### WHAT THE EXERCISE ASKS
Please work out how many lines in the data below contain "width", and reply with that number alone.

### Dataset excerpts

⁂

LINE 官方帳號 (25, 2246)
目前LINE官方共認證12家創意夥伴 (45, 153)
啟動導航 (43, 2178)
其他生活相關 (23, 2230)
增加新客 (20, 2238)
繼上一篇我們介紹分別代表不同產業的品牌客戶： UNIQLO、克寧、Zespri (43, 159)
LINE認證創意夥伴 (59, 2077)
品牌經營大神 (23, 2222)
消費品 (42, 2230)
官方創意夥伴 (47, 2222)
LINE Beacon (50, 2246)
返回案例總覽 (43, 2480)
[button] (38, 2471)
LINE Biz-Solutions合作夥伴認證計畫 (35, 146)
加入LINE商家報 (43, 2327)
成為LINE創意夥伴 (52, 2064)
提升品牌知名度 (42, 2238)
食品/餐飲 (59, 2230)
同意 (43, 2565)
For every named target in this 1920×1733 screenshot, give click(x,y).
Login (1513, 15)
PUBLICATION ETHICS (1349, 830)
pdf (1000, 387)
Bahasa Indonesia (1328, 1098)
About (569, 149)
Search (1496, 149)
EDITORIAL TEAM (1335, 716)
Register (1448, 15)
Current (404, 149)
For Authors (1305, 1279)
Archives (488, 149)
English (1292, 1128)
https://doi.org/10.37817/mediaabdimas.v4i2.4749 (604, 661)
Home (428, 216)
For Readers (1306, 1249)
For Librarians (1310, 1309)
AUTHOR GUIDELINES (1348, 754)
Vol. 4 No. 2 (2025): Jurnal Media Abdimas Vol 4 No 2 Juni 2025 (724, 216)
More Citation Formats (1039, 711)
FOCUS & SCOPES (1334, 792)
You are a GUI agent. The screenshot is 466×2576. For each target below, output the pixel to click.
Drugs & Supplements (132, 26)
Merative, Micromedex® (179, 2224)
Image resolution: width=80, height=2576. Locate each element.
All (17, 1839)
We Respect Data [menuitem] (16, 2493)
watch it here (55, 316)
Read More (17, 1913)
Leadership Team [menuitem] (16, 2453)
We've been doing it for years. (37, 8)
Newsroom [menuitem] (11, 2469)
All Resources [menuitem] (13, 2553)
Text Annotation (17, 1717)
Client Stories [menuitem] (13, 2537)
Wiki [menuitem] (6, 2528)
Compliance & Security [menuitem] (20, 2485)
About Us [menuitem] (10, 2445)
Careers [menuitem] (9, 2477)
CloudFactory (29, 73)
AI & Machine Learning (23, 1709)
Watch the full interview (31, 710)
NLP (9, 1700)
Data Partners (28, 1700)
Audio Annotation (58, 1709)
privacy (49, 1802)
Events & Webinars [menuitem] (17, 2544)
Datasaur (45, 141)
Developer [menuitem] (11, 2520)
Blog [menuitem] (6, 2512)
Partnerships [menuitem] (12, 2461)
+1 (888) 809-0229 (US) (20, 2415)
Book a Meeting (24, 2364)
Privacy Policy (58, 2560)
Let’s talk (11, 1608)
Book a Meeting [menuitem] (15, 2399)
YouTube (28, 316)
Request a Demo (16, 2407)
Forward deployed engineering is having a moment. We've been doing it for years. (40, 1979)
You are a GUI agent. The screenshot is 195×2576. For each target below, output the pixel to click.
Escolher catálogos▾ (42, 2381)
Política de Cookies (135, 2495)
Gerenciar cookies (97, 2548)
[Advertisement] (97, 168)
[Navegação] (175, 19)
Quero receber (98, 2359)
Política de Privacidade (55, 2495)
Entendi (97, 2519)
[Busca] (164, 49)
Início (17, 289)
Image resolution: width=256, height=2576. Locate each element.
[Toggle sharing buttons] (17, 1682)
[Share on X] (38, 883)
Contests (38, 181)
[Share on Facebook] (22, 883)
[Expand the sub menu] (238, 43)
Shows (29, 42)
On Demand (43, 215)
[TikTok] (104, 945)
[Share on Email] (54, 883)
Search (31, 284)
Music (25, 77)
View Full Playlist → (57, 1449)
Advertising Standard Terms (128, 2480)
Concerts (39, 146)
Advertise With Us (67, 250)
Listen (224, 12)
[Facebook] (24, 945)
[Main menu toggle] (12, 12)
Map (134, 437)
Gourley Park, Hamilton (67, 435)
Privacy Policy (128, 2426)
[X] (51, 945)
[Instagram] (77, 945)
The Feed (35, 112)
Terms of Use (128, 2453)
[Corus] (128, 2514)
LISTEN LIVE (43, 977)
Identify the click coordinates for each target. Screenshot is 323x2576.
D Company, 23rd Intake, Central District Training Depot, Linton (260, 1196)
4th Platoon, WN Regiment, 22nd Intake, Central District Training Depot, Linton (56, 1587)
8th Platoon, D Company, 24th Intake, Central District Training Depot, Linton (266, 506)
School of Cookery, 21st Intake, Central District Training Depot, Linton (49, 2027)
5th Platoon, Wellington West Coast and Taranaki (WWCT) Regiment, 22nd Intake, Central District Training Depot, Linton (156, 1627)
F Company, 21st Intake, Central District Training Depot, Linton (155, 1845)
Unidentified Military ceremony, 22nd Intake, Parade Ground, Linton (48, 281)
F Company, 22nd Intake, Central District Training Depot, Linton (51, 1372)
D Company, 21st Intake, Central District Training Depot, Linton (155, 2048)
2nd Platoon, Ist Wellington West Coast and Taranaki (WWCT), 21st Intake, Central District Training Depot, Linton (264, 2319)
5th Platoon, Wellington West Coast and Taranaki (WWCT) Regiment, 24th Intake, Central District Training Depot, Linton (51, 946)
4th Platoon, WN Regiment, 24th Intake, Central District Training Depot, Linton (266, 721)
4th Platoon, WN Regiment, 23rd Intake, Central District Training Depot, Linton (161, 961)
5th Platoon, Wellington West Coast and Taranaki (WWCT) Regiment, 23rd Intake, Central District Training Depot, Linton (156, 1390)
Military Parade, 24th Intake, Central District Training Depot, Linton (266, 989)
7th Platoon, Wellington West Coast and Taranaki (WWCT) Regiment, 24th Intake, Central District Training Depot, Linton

⁂

### RESULT OF THE TASK
2